Ordem dos Médicos visitou unidades do Centro de Saúde Norton de Matos e Centro de Vacinação COVID-19 – Coimbra

Ordem dos Médicos visitou unidades do Centro de Saúde Norton de Matos e Centro de Vacinação COVID-19 – Coimbra

Para avaliar a resposta pós-pandemia, o presidente do Conselho Regional do Centro da Ordem dos Médicos está a levar a cabo visitas a várias unidades de saúde da região, no sentido de conhecer as especificidades da retoma da atividade assistencial após a fase mais crítica de saúde pública de âmbito global. A primeira etapa destas visitas, dia 16 de junho, contemplou uma das unidades do Agrupamento de Centros de Saúde (ACeS) do Baixo Mondego, o Centro de Saúde Norton de Matos, em Coimbra, culminando esta visita no Centro de Vacinação de Coimbra – COVID-19.

“Estamos numa fase crucial da resposta aos doentes, após um período especialmente complexo. A Ordem dos Médicos reconhece o esforço, a dedicação, o empenho de todos nesta pandemia e, com estas visitas, procuraremos entender quais as circunstâncias e quais as necessidades de cada unidade”, explicou Carlos Cortes.

No Centro de Saúde Norton de Matos, a Ordem dos Médicos inteirou-se da realidade das 4 unidades funcionais (USF Briosa, USF Norton de Matos, USF Pulsar; Unidade de Cuidados Comunidade).

Já no Pavilhão Multidesportos Dr.

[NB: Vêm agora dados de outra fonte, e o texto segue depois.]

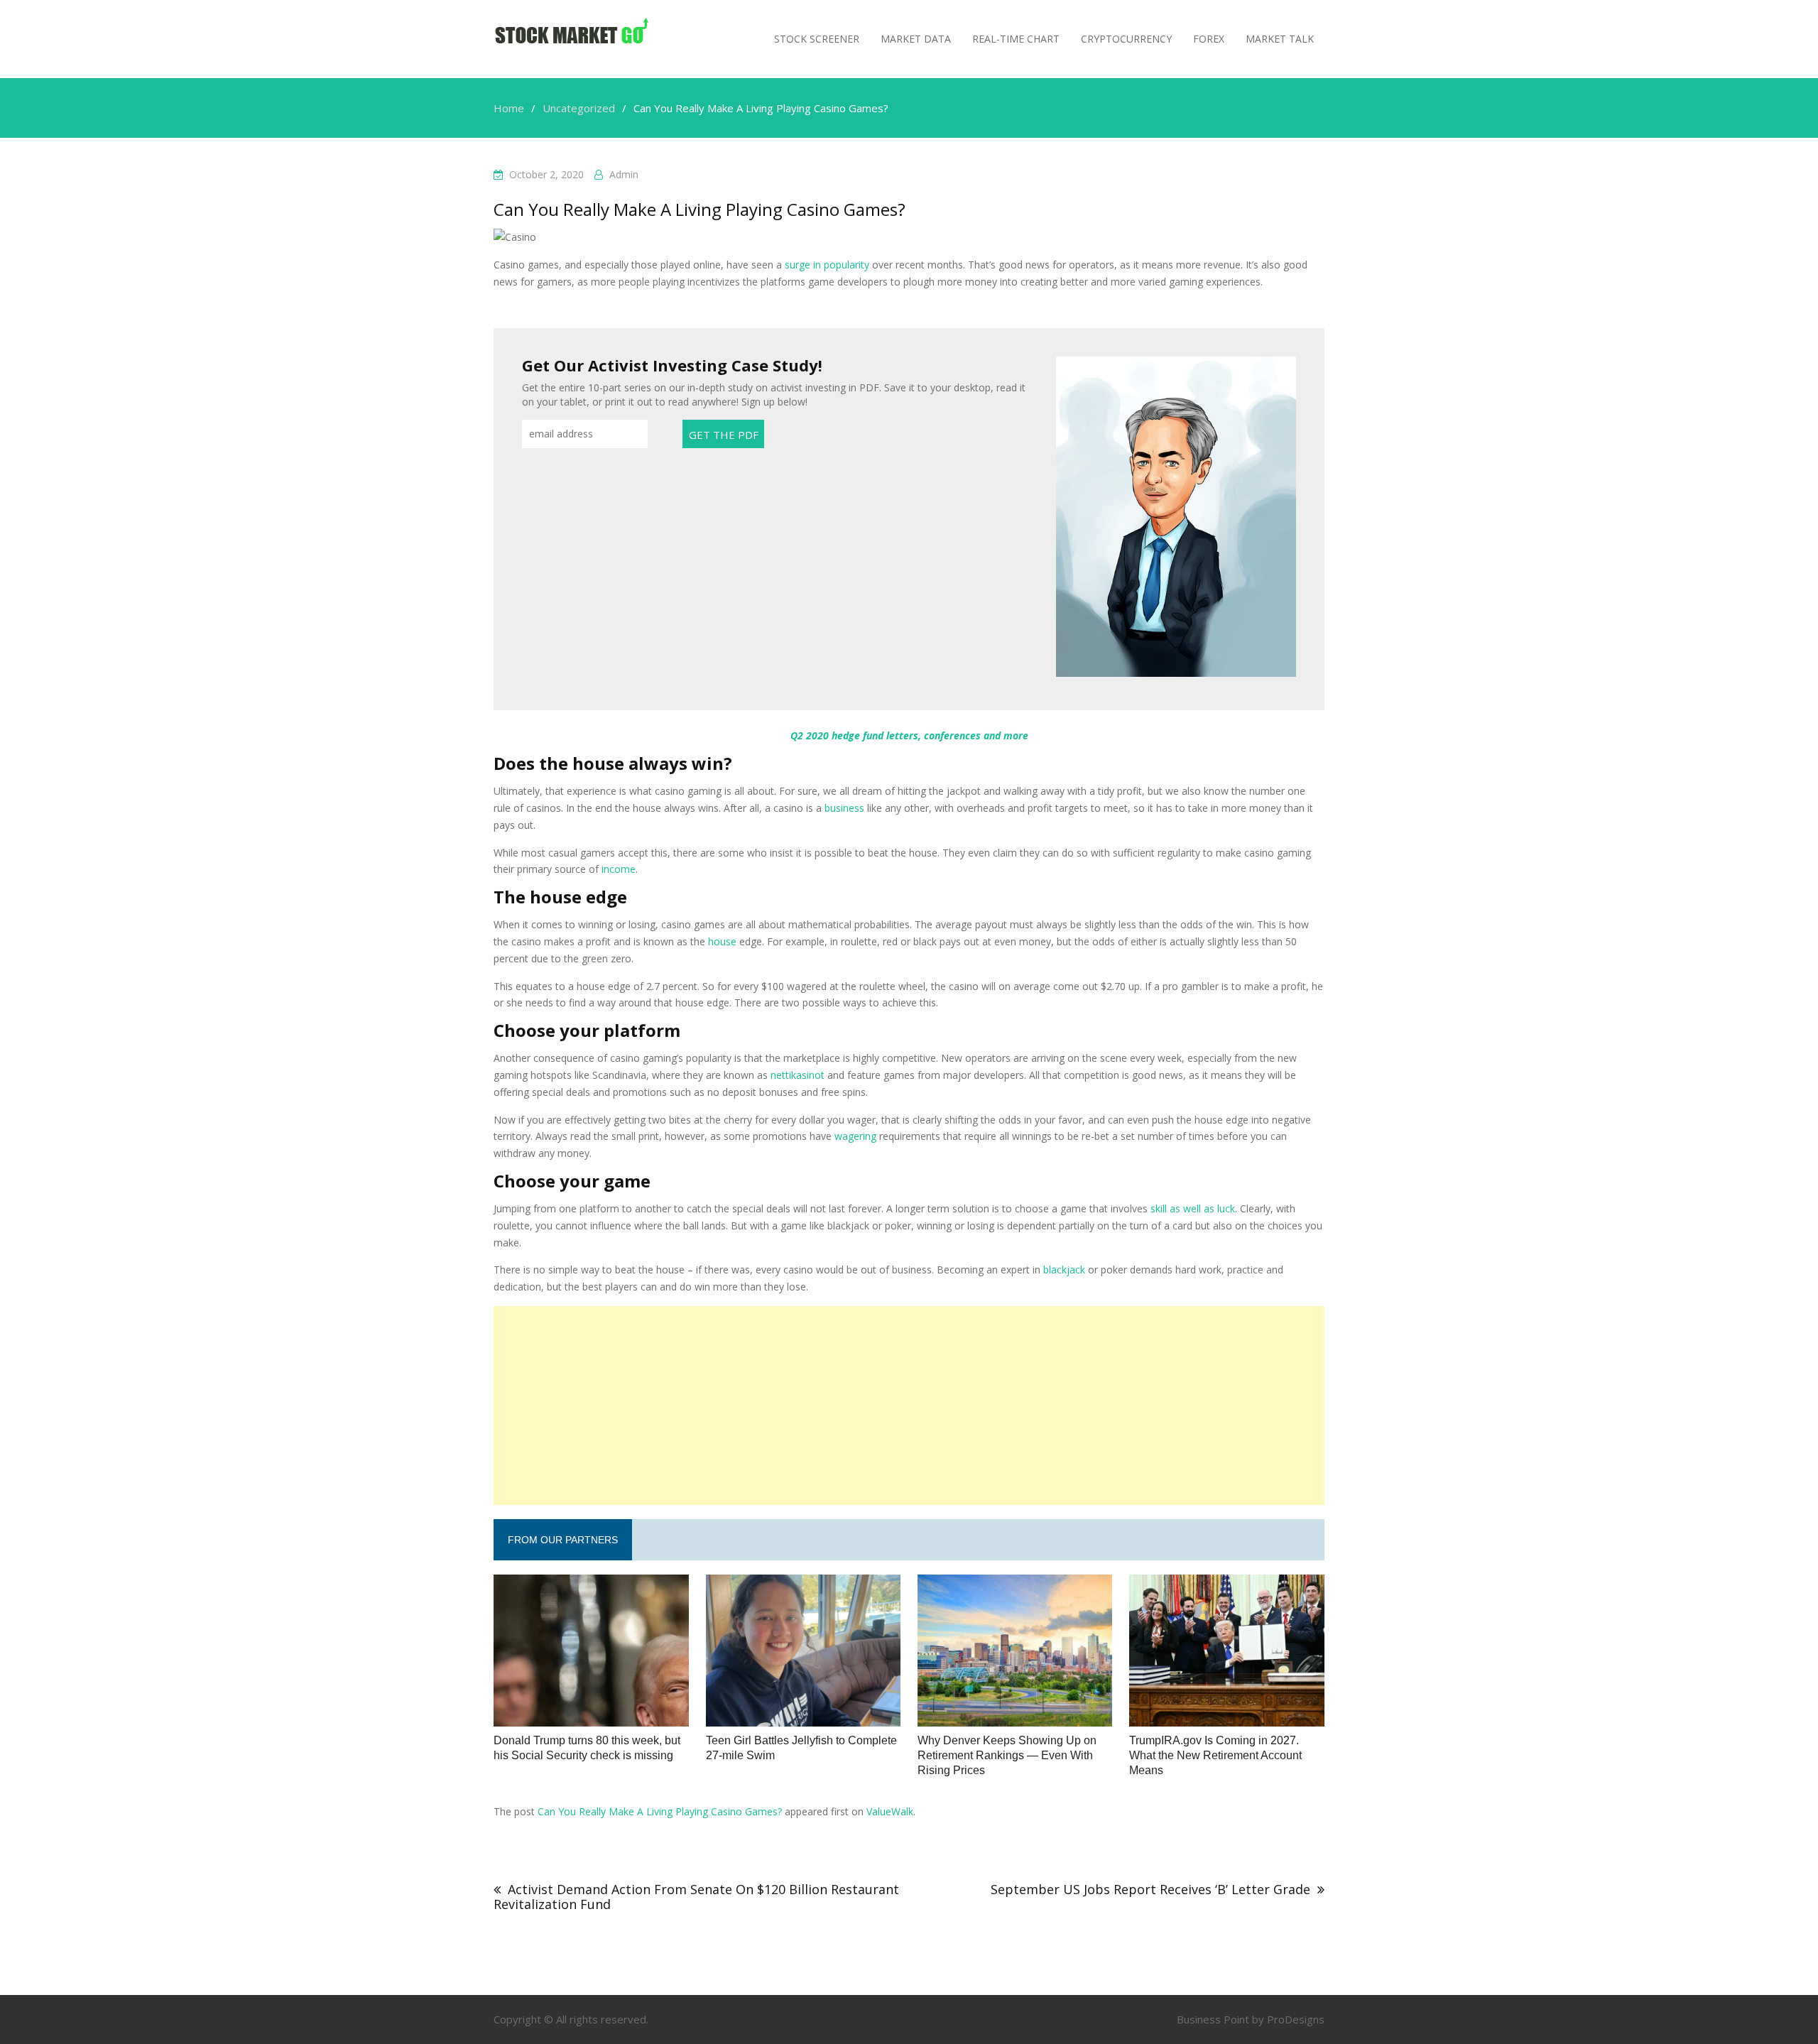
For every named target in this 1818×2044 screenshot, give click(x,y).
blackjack (1064, 1269)
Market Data (916, 38)
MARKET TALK (1280, 38)
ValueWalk (889, 1811)
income (619, 869)
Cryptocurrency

Mário Mexia, onde está instalado o Centro de Vacinação COVID-19 de Coimbra, e em declarações aos jornalistas, Carlos Cortes enalteceu a resposta dada nos cuidados de saúde primários, nesta fase já presencialmente, e deu conta de que as ferramentas de comunicação à distância, chamada telefónica ou videochamada, poderão continuar a ser um complemento na relação com os utentes. Ressalvando, no entanto, que “a relação médico-doente é presencial”.

Na presença de Almerinda Rodrigues e Ângela Santos Neves (Conselho Clínico e de Saúde ACeS do Baixo Mondego) e de Carla Araújo, do Grupo de Acompanhamento da Covid-19 criado pela SRCOM, Carlos Cortes justificou o seu tom otimista tendo em conta os números da vacinação: 42 por cento dos perto de 400 mil utentes do Aces do Baixo Mondego já foram vacinados. “É um sinal de segurança que temos de transmitir à população”, sublinhou, dando ainda conta que é necessário continuar a ter comportamentos seguros e toda a vigilância. “A pandemia não terminou e o vírus mantém-se no meio de nós. Tenho visto comportamentos menos adequados de pessoas que consideram que a pandemia faz parte do passado”, alertou.